А потом пришли японцы. О, как хорошо я помню этот день! Вот как это было. Я стоял в роще недалеко от моего дома — это под Маймио, у развилки дороги. Я был в бирманской одежде — в безрукавке и лонги. И вот едет машина, очень большая, а на радиаторе флаг — японский флаг, красное на белом, восходящее солнце. Машина остановилась у развилки. Я не думал, что они меня заметили. Но человек из машины подозвал меня и сказал мне что-то по-бирмански.
Я сказал:
«Я говорю по-английски».
Тогда японский джентльмен спросил: «Вы индус?»
Я сказал, что да. Он сложил руки перед собой — вот так — и сказал: «Индия-Япония друзья!». Я улыбнулся ему. Я никогда в жизни не был в Индии.
В машине сидел очень большой начальник. Он ничего не говорил, но другой спросил меня: «Это дорога на Маймио?»
Я сказал, что да. И они поехали дальше, на холм. Вот так японцы вошли в Маймио.
Виадук Гоктейк
К полудню мы почти доехали до Гоктейка. Был густой туман. Между зарослей зеленого бамбука сбегали шумные водопады.
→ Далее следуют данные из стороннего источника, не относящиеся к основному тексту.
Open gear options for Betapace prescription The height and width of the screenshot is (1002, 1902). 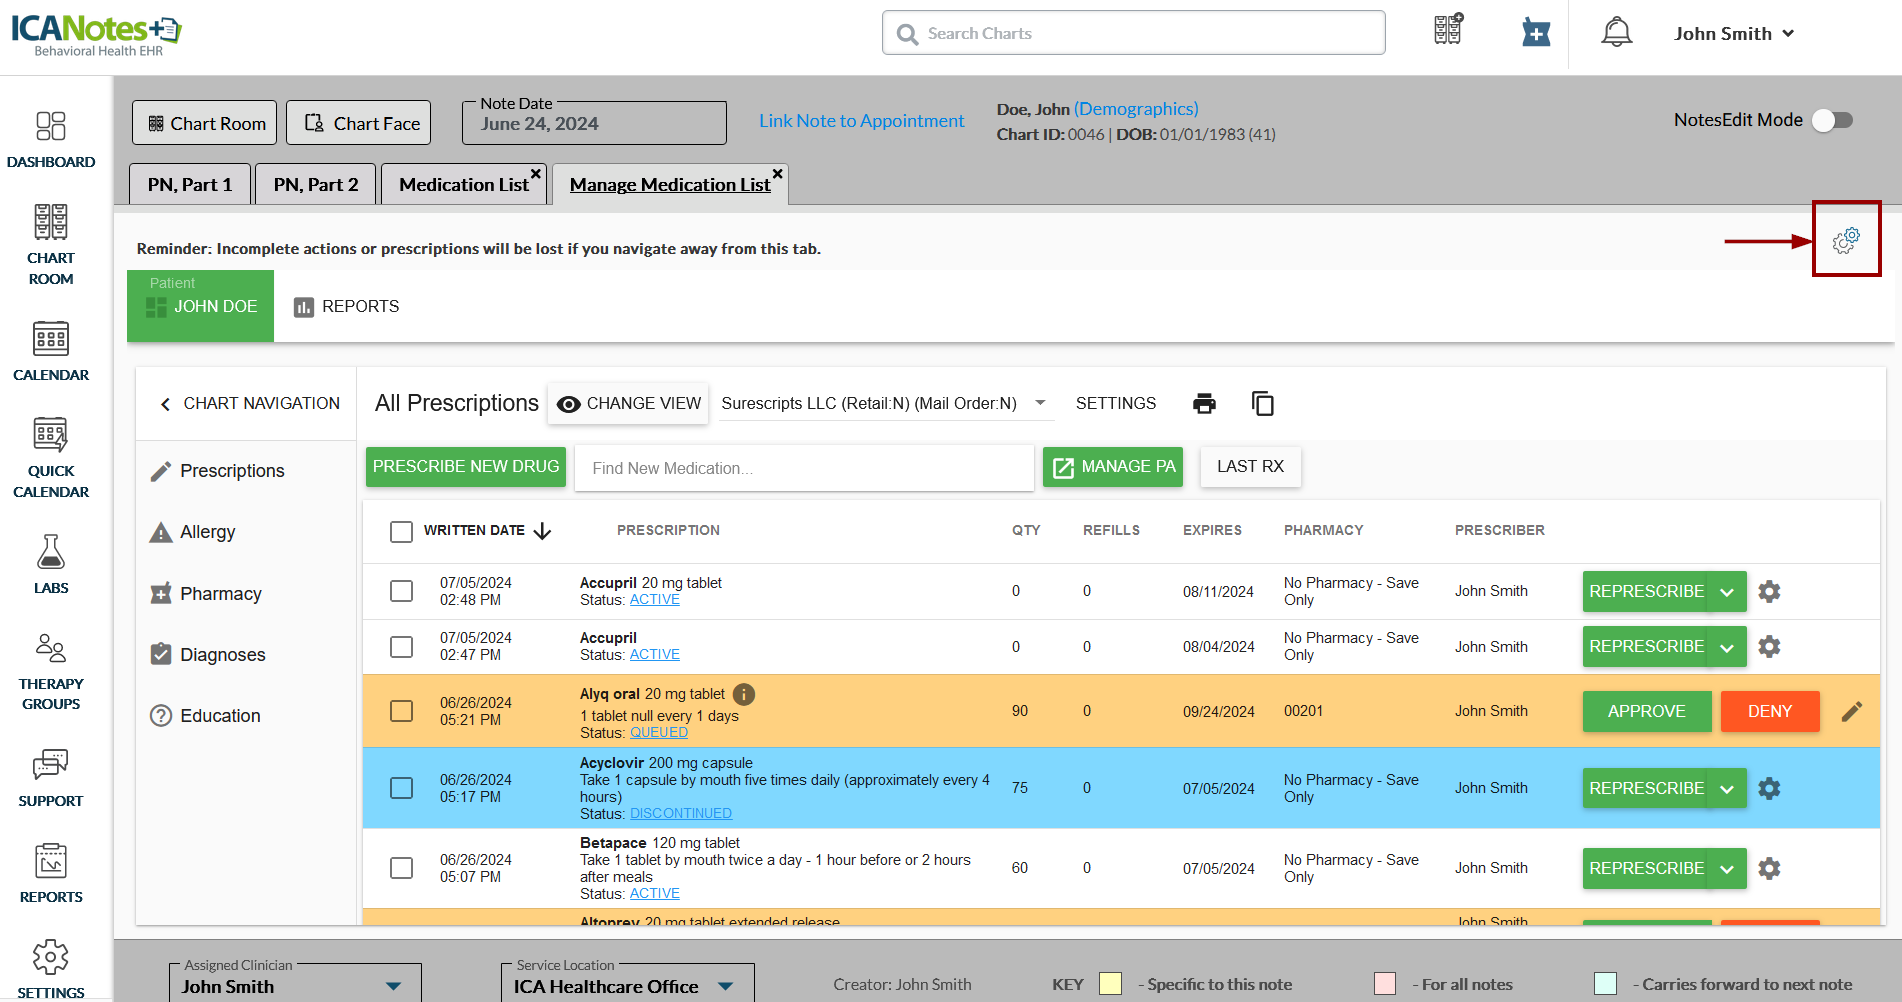(1769, 868)
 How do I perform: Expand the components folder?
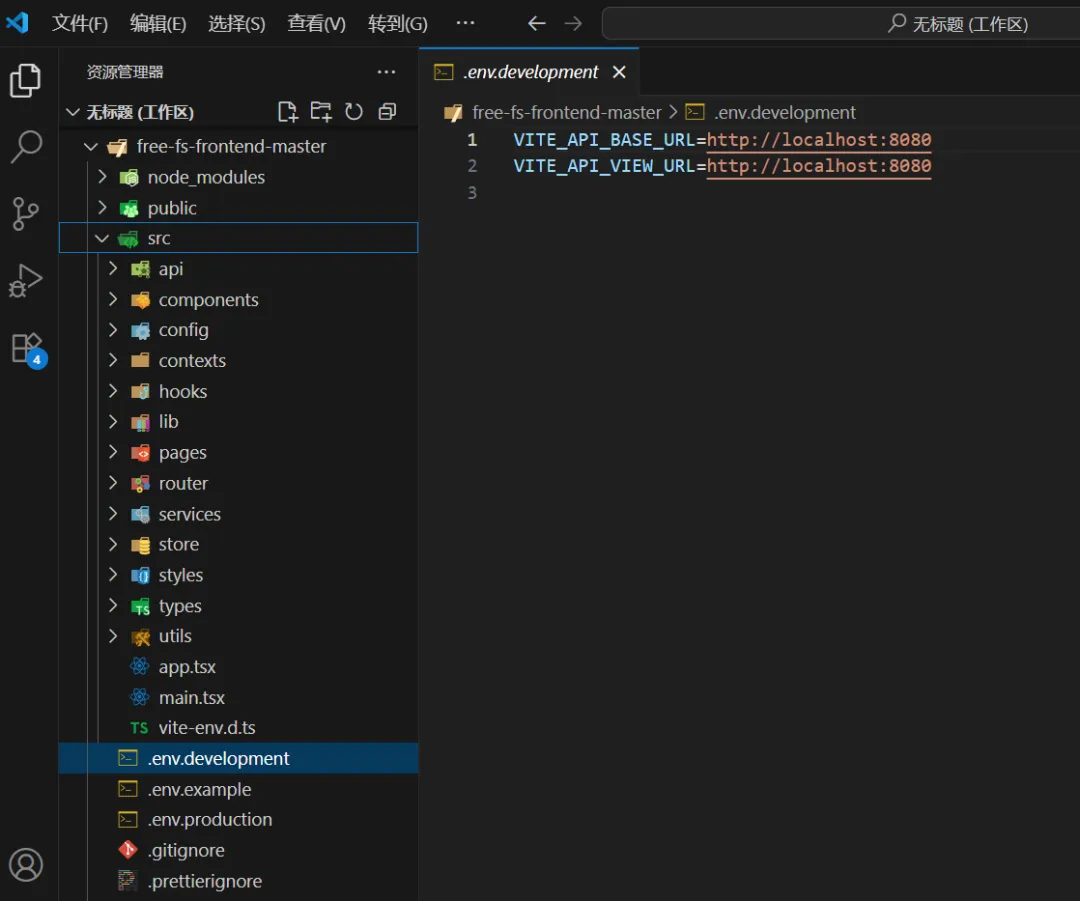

Поезд медленно шел по гребням холмов, надсадно гудя на каждом повороте, но за окнами не было видно ничего, кроме сплошной белизны тумана; если же порывы ветра раздирали его завесу, в дырку проглядывала более яркая белизна — облака. Будто летишь на тихоходном самолете с распахнутыми настежь иллюминаторами. Я даже завидовал курильщику опиума, сидевшему напротив меня, — он-то был спокоен.
— Виды закрыты облаками, — сказал мой сопровождающий У Сит Ай, офицер службы безопасности.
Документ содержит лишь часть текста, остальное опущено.